1993 |
On an original J-rig in the Grand Canyon, around 1972. |
Come As You Are
The spring of 1994 was a bad season. The bad started two
days after the equinox when Mark drove up the canyon at midnight, drank a pint
of whiskey, stepped out of his truck and put a bullet through his head.
Two weeks later, on my 32ND birthday, Kurt did the same.
The sheriff found Mark an hour later. He was laying face-down,
the blood streaming 20-feet down the slope of new asphalt. The door of his
truck open, his heart barely beating. He was in a new development, where luxury
homes would soon be built, in neighborhoods where everything would seem perfect
and the children would run free without worries. Three decades earlier Mark
lived in a similar neighborhood, where he ran free, where life was fresh and when
euphoria was not a lost memory.
In 1991 I went to a small club to watch a new band. The
audience was small, not unusual for unknowns in Salt Lake City of 1991, but the
band was on the threshold of enormous fame. We were innocent naivetés, witnessing
greatness in infancy. Afterward Kurt shook my hand and thanked me for coming. His
eyes were clear, translucent blue, full of excitement; as if living in an age
of discovery, as if entering an unknown wilderness.

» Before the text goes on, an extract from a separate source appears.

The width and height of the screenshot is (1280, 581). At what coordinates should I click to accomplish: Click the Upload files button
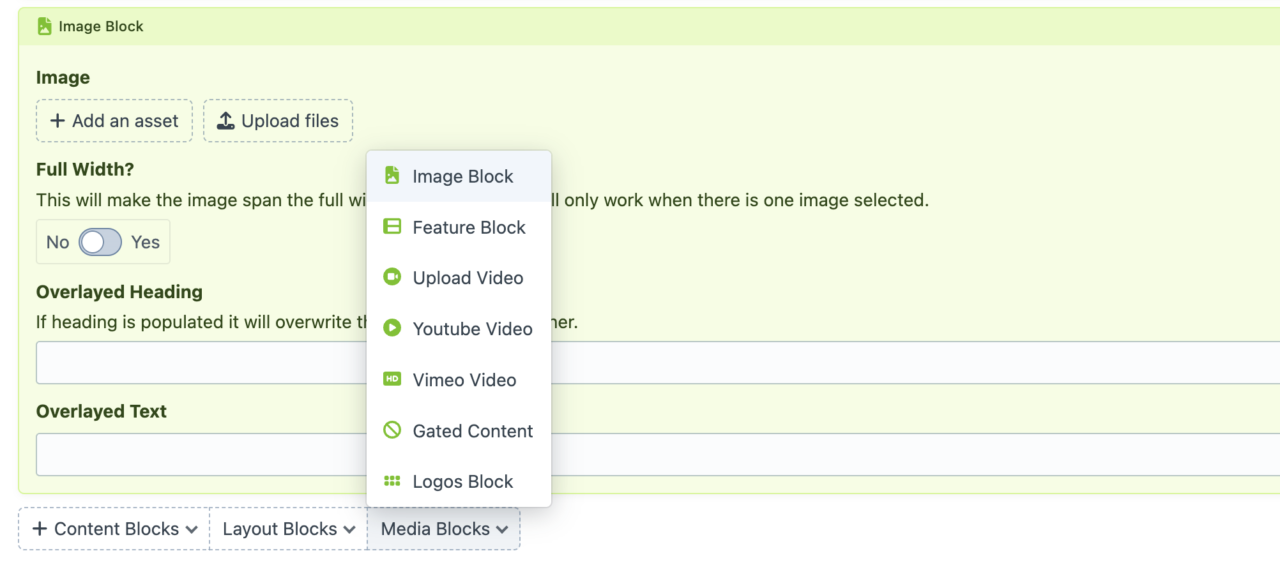pyautogui.click(x=278, y=120)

Mom called me early the next morning. Not a crier or talker,
all she could say was, “Mark shot himself, he doesn’t have much time”. Conversation
over. I drive to the University and find him in the ICU. I see a small entrance
wound in his left temple - he’s the only lefty in the family - and his nose is packed
with gauze, “to control the cerebral fluids leaking through his blown sinuses”,
the nurse explains. The exit wound is a fleshy explosion from his right temple.
Oddly, the bullet wounds are not nearly as shocking as his eyes: wide open,
fixed, dilated shark eyes. Dark. No response. No life.
Mark is a year older and the center of my earliest memories.
When young he was bold and fearless with a street-tough exterior. We roamed the
neighborhood, amid the building of new homes and he quickly sized up the rich
kids who moved in almost daily. Mark quickly rose to the top of the pecking
order. I tagged along and was left alone by the bullies; they did not want
trouble from him. Mark’s eyes were full of excitement, like he lived on the
threshold of discovery, like he lived on the edge of a paradise, a land just waiting
to be explored by the first humans.
My parents are Mormon, and, despite their best efforts, Mark
found a love of alcohol. In Junior High, the toughs of the school didn’t know
we were brothers. If they did they left me alone. My small-size and reticence
seemed to attract those looking for an easy fight. One big kid always picked on
me, but I’d run away without a word. One night, after prolonged harassment, Mark
told me he wouldn’t fight my fights but shared his secret, “Punch first, square
in the nose or throat, with all your rage, then stand ready for more.” “Most
will run away,” he said. The next day I took his word, bloodied my knuckles on
the ass-hole’s teeth . . . I stood my ground, and sure enough the kid ran away.
Not good enough for Mark, he went after that kid and put an exclamation point
on the situation. The next day Mark was expelled from school for savagely beating
that nose-picker. Against his word, he fought my fight, sending a loud message to
anyone thinking of messing with his brother.
In 1993 I saw Kurt on TV. His eyes were still translucent
blue, but they were now heavy and troubled. Life was leaving him.
By the end of high school Mark was an alcoholic. He became
an electrician, but drank too much, couldn’t hold a job and his wife finally kicked
him out. He went back home to live with our parents, back to the old
neighborhood in the foothills, at the edge of the wilderness of our youth. My
parents loved him despite his trouble, but somehow that could not ease his suffering
mind. He soon ended his life. Two decades later, I still wonder what I might have
done to help.
I saw Mark and Kurt the other night. Mark was high on a
mountain, on a peak we often hiked in our youth, where I ski or hike each week
as an aging man. Kurt was on a small stage alone, playing a guitar, singing with
his raspy voice. Their eyes were clear and full of excitement, like they were
entering an unknown wilderness. I woke up happy.
I never met Mark, but I do remember the truck. Owen and I would be headed up Farmington Canyon and would have to hop out and lock the hubs. Then we would continue on, usually to have a most excellent day, or evening, tracking fresh powder in Mud and Rice Bowles. The truck was one connection, one part that continued on for a number of years. I am glad to have at least that connection.